Ireland should have been awarded a penalty try against Italy on Sunday in the Rugby World Cup pool match. We had a situation in South Africa where the right decision was made in the wrong way; on Sunday we had the wrong decision made in the right way. We saw at the weekend how a black-and-white edict from the IRB to referees can come back to bite you on the backside.
Ireland should have been awarded a penalty try against Italy in the final pool match on Sunday night. That was as plain as day.
Ireland wing Tommy Bowe had toed the ball through and was clearly winning the race to the ball until an Italian cover defender impeded him.
Referee Jonathan Kaplan did not have a clear view and rather than consult his on-field assistants Chris Pollock and Bryce Lawrence - who should have flagged it if they had clearly seen it - he threw the decision upstairs.
This was when things got tricky.
If you remember the All Blacks' Tri-Nations loss in Port Elizabeth, Jimmy Cowan was denied a try by video referee Johan Meeuswesen, who advised referee George Clancy that Israel Dagg's final pass had been forward. Although no one disputed that the pass was forward, Meeuswesen and Clancy were criticised for going beyond their remit.

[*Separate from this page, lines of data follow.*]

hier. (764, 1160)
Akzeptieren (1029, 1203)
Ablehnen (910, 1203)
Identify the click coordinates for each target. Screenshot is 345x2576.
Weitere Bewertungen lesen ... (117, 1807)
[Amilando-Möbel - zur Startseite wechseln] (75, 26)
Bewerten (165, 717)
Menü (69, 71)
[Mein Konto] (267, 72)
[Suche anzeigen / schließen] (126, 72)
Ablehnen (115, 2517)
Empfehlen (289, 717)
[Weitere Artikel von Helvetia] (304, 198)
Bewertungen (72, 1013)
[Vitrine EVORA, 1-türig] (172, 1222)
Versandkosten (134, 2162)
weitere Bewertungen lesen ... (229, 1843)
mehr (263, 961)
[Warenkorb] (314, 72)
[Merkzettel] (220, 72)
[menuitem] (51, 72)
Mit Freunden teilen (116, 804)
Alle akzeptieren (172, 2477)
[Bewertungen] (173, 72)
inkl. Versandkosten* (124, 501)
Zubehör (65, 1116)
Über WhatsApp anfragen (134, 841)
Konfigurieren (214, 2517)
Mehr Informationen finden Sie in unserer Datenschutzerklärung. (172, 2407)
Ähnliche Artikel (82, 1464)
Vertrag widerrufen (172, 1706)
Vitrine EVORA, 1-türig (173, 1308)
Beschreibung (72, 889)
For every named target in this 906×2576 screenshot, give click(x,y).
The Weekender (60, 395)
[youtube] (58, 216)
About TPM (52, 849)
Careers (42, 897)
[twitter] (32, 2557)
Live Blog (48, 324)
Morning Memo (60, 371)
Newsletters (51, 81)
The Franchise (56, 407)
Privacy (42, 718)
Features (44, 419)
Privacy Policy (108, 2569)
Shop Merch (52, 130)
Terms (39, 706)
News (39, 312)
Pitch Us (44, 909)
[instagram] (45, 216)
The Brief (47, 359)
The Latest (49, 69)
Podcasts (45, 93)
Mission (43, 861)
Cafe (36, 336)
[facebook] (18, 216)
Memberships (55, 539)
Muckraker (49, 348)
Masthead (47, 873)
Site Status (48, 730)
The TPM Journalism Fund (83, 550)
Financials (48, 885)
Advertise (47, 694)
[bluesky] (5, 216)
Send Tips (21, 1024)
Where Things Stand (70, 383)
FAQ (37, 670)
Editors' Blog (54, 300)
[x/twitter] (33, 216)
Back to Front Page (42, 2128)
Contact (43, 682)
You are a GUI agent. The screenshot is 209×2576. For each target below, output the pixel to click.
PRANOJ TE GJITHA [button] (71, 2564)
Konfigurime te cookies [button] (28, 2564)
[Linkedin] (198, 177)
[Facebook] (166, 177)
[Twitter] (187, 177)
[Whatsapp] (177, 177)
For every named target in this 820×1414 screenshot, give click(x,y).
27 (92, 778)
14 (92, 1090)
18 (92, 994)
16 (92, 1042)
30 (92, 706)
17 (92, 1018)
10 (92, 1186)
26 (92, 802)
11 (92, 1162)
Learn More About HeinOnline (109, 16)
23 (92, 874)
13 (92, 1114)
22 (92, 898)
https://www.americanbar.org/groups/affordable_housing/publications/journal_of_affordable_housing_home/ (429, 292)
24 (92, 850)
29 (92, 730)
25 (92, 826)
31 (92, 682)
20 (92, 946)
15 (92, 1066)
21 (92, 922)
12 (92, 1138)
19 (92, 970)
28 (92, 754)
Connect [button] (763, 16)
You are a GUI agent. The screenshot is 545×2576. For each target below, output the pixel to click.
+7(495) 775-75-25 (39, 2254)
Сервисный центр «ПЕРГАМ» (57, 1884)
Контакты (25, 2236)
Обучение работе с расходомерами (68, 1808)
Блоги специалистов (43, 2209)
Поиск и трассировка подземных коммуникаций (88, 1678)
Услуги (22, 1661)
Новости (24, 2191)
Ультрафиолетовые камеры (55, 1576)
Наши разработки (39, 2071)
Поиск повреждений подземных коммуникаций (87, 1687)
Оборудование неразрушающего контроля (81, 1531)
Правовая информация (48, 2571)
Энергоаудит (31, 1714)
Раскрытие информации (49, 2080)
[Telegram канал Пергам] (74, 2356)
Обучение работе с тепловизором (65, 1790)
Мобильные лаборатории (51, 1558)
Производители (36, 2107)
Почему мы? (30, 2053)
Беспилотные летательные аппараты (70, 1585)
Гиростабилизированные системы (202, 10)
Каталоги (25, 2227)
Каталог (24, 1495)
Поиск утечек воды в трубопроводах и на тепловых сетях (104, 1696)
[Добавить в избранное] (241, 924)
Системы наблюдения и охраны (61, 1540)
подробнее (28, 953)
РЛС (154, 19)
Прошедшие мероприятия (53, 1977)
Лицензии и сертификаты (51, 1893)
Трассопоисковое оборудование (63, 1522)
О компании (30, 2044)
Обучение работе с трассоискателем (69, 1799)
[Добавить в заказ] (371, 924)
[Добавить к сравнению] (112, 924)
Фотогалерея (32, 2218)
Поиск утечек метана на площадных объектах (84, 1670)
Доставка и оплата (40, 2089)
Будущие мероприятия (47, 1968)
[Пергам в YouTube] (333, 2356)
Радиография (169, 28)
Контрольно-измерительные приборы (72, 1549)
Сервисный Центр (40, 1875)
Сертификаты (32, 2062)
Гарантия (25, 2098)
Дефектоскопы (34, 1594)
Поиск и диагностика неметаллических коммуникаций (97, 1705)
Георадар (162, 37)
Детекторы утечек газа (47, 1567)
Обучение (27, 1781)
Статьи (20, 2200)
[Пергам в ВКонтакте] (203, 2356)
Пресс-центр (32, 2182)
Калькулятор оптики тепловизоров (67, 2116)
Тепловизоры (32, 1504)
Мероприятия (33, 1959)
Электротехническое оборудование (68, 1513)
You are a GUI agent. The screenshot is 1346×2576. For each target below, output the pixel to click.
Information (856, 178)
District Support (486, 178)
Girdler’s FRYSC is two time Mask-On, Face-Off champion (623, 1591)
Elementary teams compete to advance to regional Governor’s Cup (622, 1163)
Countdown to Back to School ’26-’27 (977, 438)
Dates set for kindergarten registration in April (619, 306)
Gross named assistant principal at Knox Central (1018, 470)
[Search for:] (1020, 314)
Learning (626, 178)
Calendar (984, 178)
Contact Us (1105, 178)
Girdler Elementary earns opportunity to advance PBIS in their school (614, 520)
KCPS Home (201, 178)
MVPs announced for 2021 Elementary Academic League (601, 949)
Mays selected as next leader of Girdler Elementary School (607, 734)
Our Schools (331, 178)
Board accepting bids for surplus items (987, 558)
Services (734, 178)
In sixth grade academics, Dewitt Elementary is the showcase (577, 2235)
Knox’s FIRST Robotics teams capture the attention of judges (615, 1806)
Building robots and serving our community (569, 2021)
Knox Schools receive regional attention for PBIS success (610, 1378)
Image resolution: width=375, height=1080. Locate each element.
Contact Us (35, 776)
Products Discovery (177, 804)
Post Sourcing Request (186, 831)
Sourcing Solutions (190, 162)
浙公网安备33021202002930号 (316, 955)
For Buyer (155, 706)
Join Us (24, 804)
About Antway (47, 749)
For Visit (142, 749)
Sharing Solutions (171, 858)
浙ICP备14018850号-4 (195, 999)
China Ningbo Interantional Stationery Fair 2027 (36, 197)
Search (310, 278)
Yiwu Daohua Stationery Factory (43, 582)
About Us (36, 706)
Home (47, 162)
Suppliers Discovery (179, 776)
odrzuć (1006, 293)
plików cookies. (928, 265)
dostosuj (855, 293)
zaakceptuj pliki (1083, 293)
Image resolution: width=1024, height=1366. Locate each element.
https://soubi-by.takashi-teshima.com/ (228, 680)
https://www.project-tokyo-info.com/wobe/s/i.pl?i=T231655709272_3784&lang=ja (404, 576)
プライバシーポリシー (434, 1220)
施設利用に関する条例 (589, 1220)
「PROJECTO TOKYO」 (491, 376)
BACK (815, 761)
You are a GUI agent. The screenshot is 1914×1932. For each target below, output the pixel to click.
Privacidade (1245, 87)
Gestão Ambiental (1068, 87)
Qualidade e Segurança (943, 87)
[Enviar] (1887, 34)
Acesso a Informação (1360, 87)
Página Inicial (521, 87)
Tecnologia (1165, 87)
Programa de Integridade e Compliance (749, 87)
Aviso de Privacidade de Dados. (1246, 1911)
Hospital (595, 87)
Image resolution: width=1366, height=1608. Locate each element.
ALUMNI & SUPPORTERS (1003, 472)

The IRB made it clear there were protocols surrounding TMO try decisions and they were to be enforced during the World Cup.
So on Sunday we had Shaun Veldsman, who was originally scheduled to be TMO in that Port Elizabeth test, sitting in the booth acutely aware of what he was and was not allowed to rule on. As the actual offence took place in the field of play, not the in-goal area, he had no choice but to rule as he did.
In defiance of common sense, we had a situation in South Africa where the right decision was made in the wrong way; on Sunday we had the wrong decision made in the right way.
Luckily that game was already in the bag for Ireland, so it didn't create much of a stir, unlike Nigel Owens' decision to award a red card against Paul Williams in Samoa's match against South Africa. I realise his assistant recommended a red card, but referees still need to stay on top of situations as they develop.
Stuart Terheege painted him into a corner by using the word "striking", an ambiguous term. Unfortunately the assistants are appointed by the IRB with instruction to get stuck into any foul play, so it's almost like they're waiting for that sort of opportunity.
Ironically, the person who might have suffered most from the decision was John Smit, who was yellow carded shortly afterwards.
Owens would not have been thinking "square-up" but he would have sensed from the crowd and Samoans' reaction that the red might not have been warranted, and subconsciously it would have made his decision to card Smit a bit easier.
So the blowtorch went on a bit in the final weekend of pool play and the scrutiny will only get more intense.
Paddy O'Brien, I believe, will now turn to his best "game managers", rather than the officials who give the most technical penalties.
Every decision, big or small, will be put under the microscope.
During most of the pool games the scores were one-sided enough for little mistakes not to carry much weight. With eight fairly evenly matched teams left, there will no longer be that luxury.
Kelvin Deaker is a former international referee.